Skillv1.0.0

ClawScan security

YouTube OpenClaw 监控系统 · ClawHub's context-aware review of the artifact, metadata, and declared behavior.

Scanner verdict

SuspiciousMar 14, 2026, 10:41 PM

Verdict: suspicious
Confidence: high
Model: gpt-5-mini
Summary: The skill's instructions claim to run a Node.js monitoring script and to install an npm package, but no executable script or install spec is included and required credentials (e.g., a Telegram bot token) are missing — the package appears incomplete or inconsistent.
Guidance: Do not run or schedule the commands included here yet. This package provides only documentation and no executable script — the key runtime file (scripts/youtube-openclaw-monitor.js) is missing. Before installing or running anything, ask the publisher for the missing script and for full setup instructions. Verify how Telegram messages are sent (you should expect a Telegram bot token or bot API key; TELEGRAM_USER_ID alone is insufficient). If they provide code, review it for network endpoints and where it stores credentials; run it in a sandbox or isolated environment first.
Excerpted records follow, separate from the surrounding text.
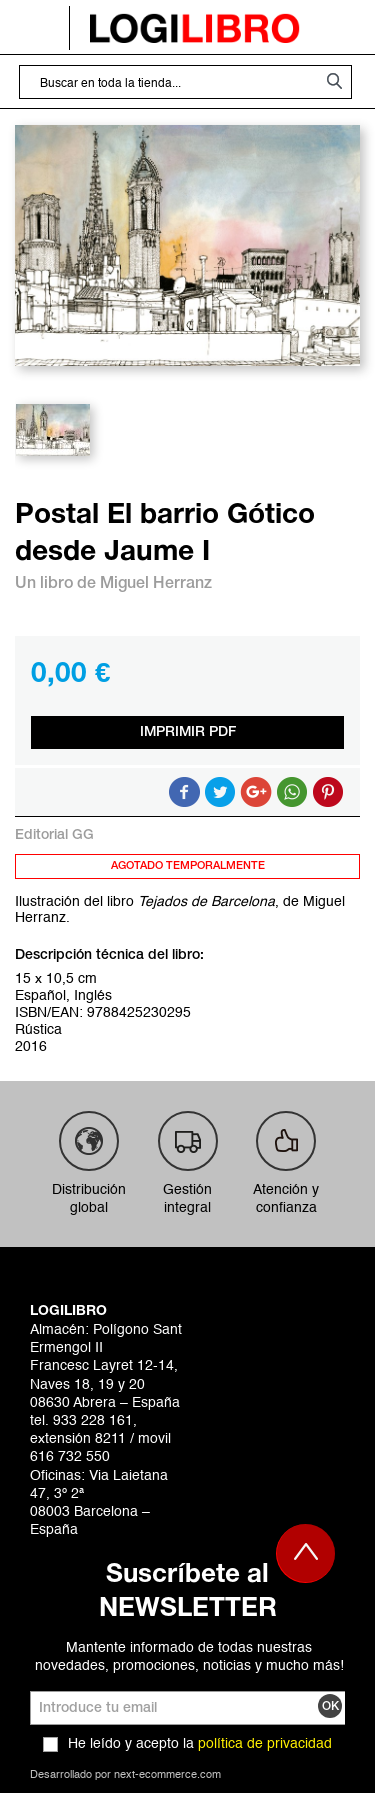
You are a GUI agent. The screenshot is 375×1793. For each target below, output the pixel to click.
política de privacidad (265, 1744)
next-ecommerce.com (167, 1775)
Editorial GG (54, 835)
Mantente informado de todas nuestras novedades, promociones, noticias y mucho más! (189, 1657)
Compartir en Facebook (184, 792)
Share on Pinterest (328, 792)
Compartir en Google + (256, 792)
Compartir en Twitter (220, 792)
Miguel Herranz (156, 584)
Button (292, 792)
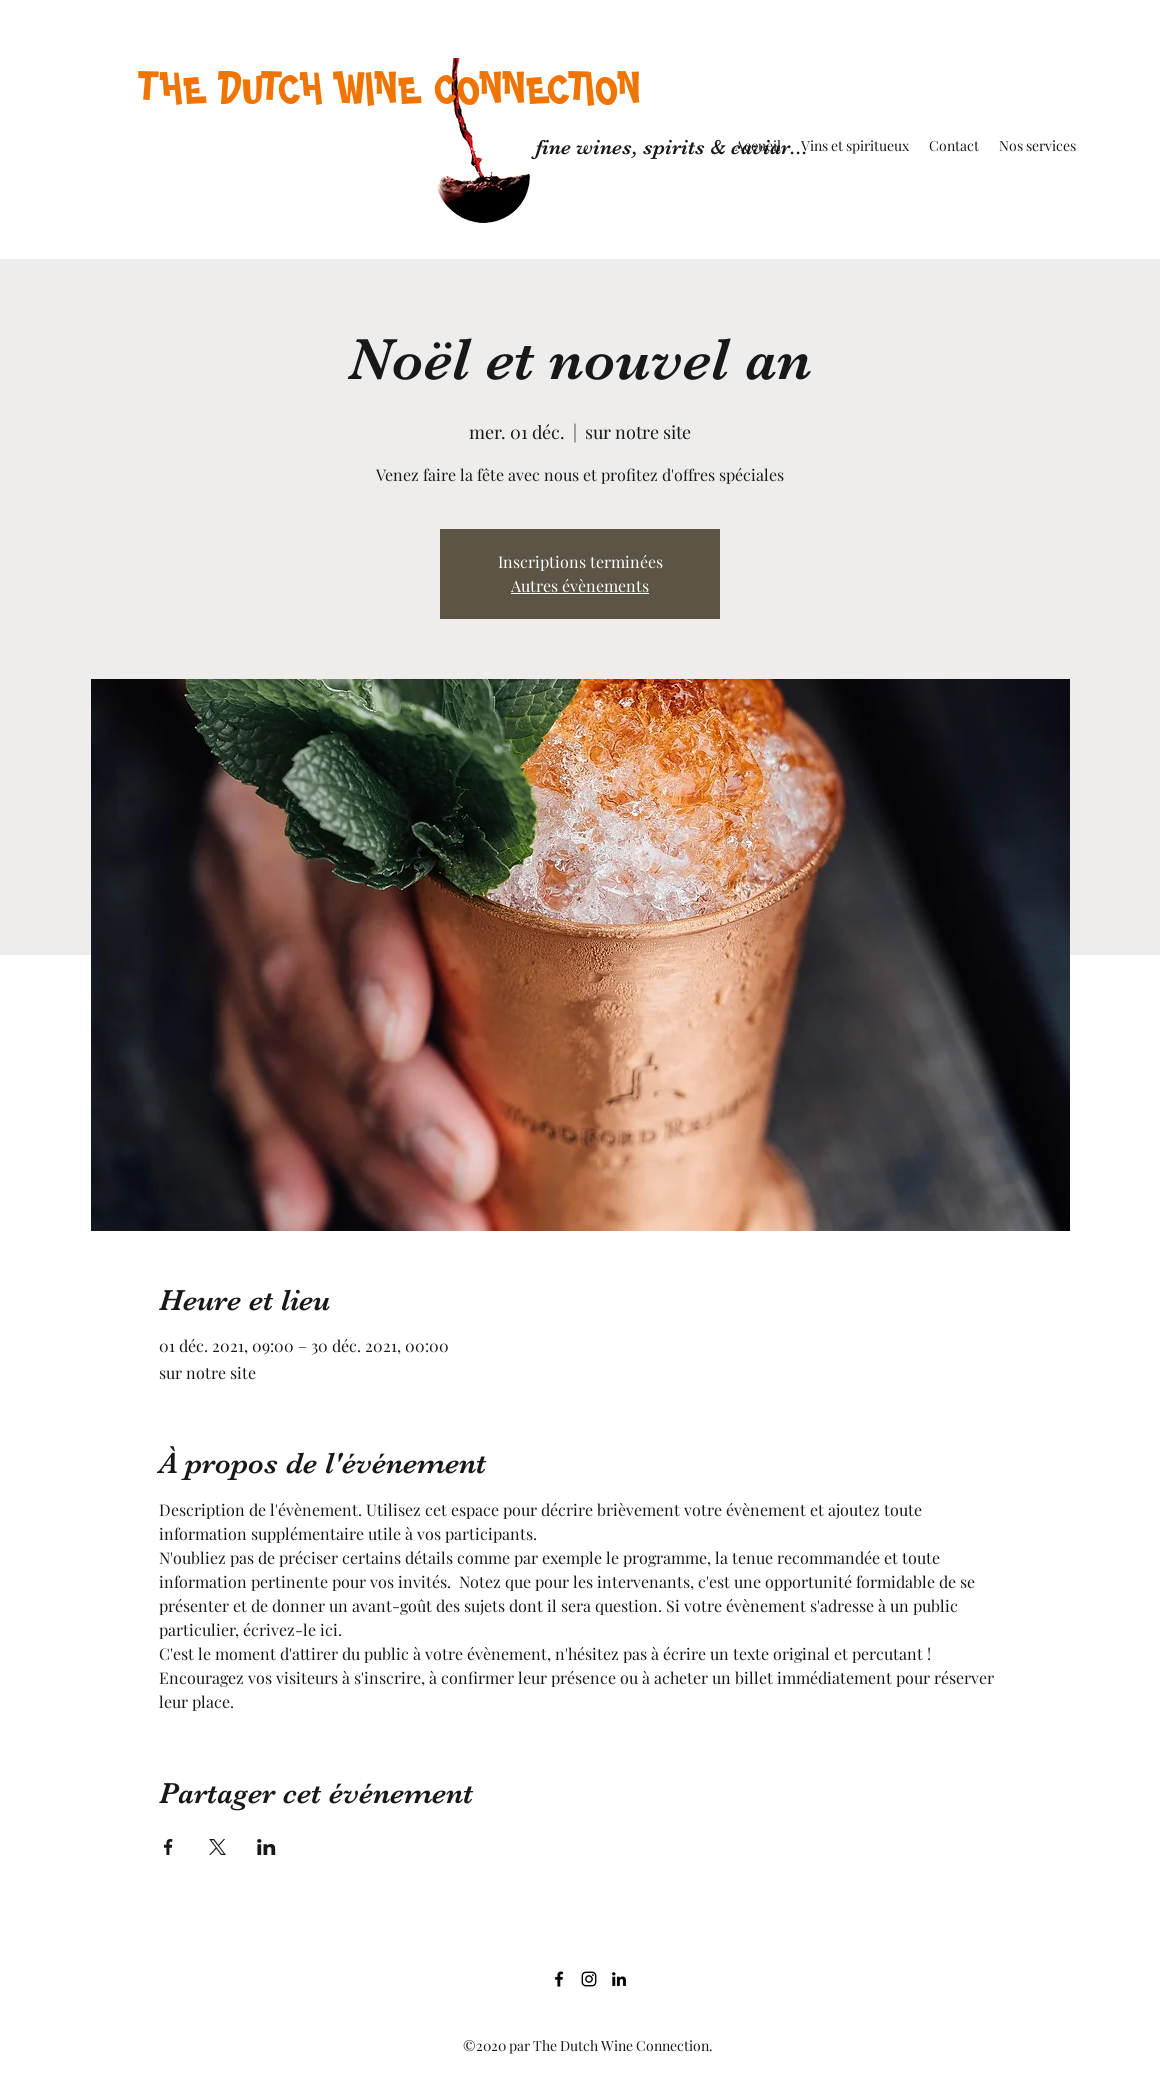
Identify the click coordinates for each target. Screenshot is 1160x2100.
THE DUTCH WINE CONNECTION (390, 89)
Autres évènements (580, 585)
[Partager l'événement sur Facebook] (168, 1847)
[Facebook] (559, 1979)
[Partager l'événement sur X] (217, 1847)
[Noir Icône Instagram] (589, 1979)
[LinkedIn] (619, 1979)
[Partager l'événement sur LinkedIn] (266, 1847)
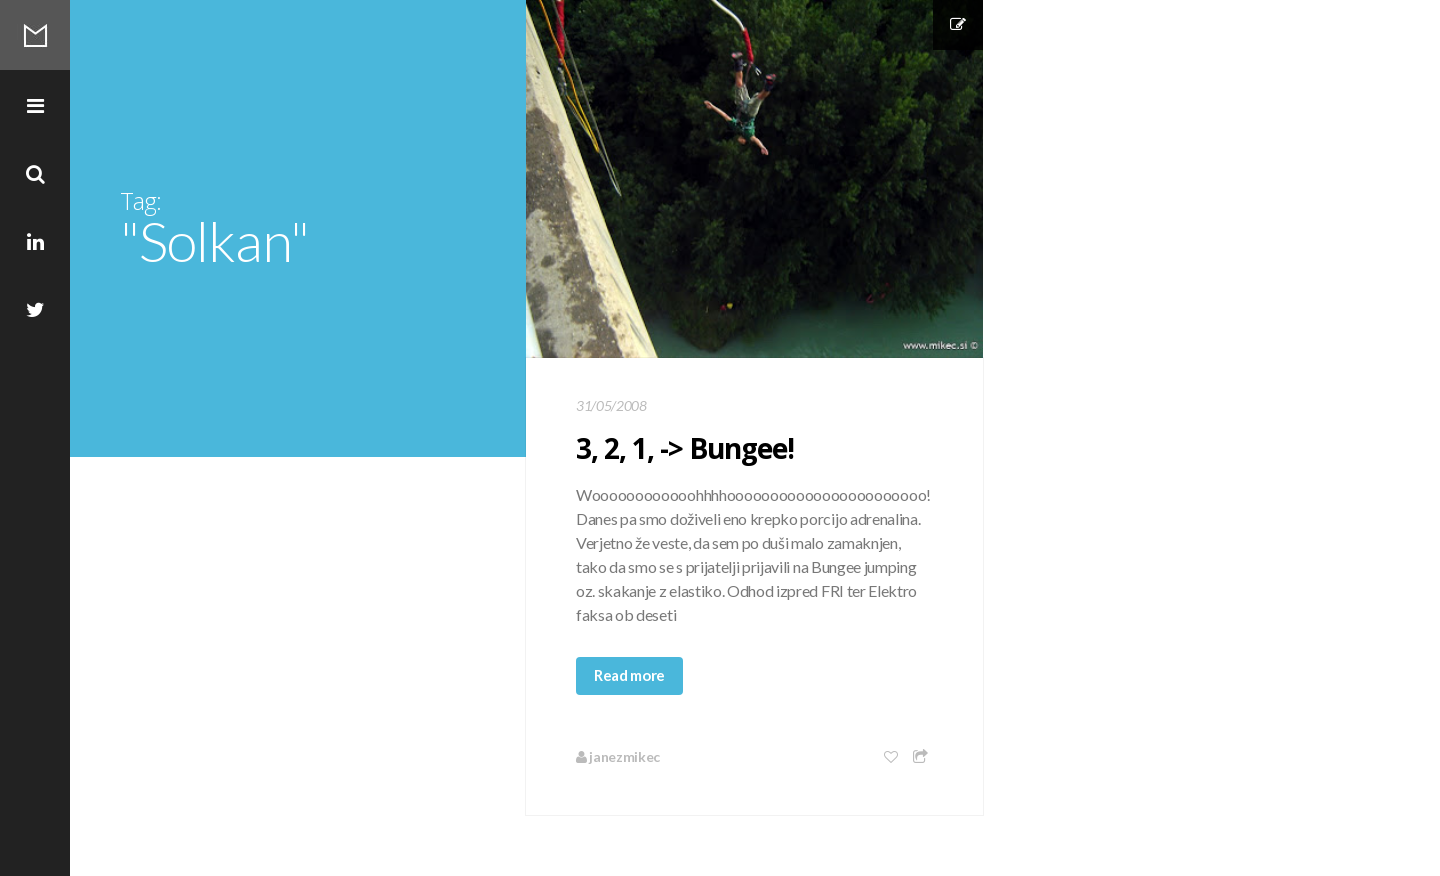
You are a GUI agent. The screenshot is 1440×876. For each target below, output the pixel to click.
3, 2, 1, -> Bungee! (685, 448)
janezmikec (618, 756)
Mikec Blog (35, 35)
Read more (629, 675)
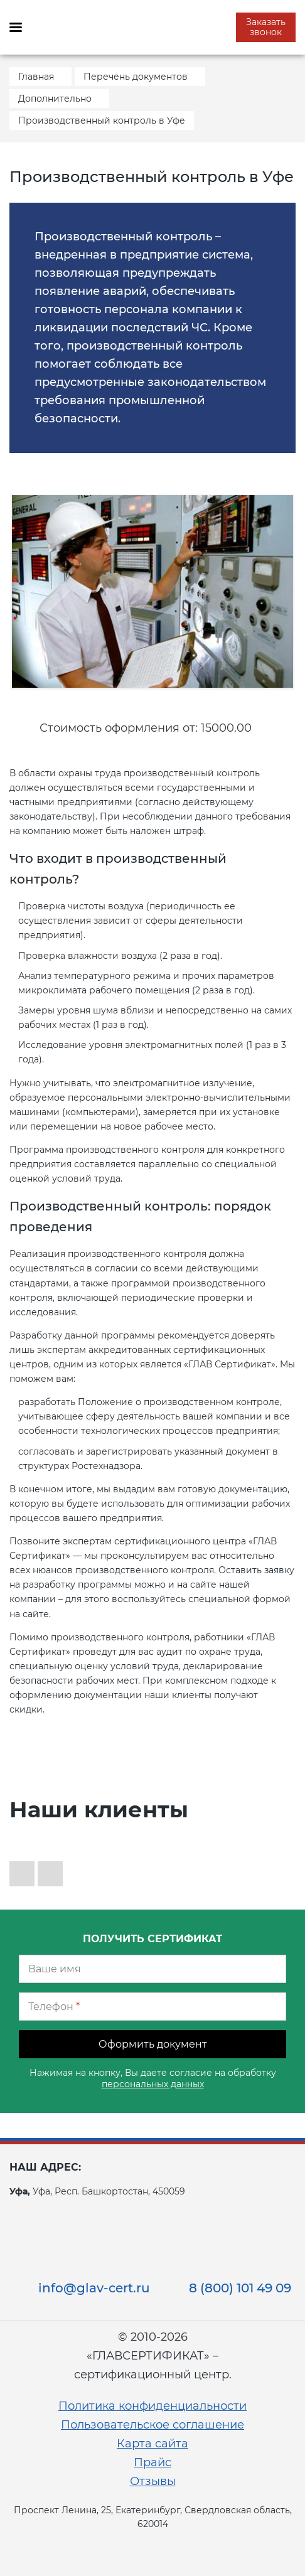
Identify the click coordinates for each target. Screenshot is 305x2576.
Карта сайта (152, 2443)
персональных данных (153, 2084)
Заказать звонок (266, 27)
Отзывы (153, 2481)
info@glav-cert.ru (94, 2287)
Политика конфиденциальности (152, 2406)
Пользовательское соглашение (152, 2425)
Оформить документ (153, 2044)
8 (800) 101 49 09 (240, 2287)
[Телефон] (152, 2006)
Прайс (152, 2462)
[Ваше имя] (152, 1969)
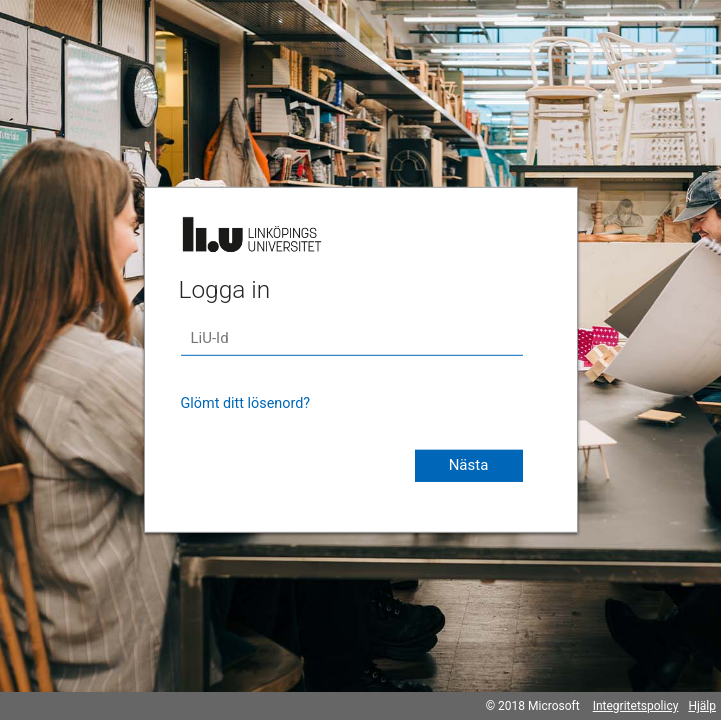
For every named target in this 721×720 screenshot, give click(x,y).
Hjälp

Also confirm why the npm dependency is needed and inspect the package.json and the actual script contents before installing packages or adding cron jobs.

Review Dimensions

Purpose & Capability: concernThe skill says it will search YouTube, fetch transcripts, summarize, and push to Telegram, but the package contains only README.md and SKILL.md — there is no scripts/youtube-openclaw-monitor.js or any code to perform those actions. The SKILL.md also instructs installing https-proxy-agent and running a Node script in scripts/, but that script/directory is not present. This is internally inconsistent.
Instruction Scope: concernRuntime instructions tell the agent/user to run a Node script, set TRANSCRIPT_API_KEY and TELEGRAM_USER_ID, and schedule a cron job. They do not reference or include any code, and they omit an essential credential (a Telegram bot token or API key) required to send Telegram messages. The instructions therefore either assume missing external artifacts or leave too much unspecified, giving broad discretion to the implementer.
Install Mechanism: noteThere is no install spec in the registry (instruction-only), which is low risk by itself. However, SKILL.md/README recommend running npm install https-proxy-agent locally; that is a legitimate package but the instruction asks the user to install it into a non-existent scripts/ directory. Because no code is provided, there's nothing for the scanner to verify.
Credentials: concernDeclared required env vars in the docs are TRANSCRIPT_API_KEY and TELEGRAM_USER_ID, which are plausible for transcript retrieval and addressing messages. But the workflow as described would normally also require a Telegram bot token (TELEGRAM_BOT_TOKEN) or similar bot credentials to actually send messages; its absence is a meaningful omission. No primaryEnv or credentials are declared in the registry metadata despite the skill asking for API keys.
Persistence & Privilege: okThe skill does not request always:true and is not force-included. It is user-invocable and allows autonomous invocation (platform default). There is no indication it would modify other skills or system-wide settings.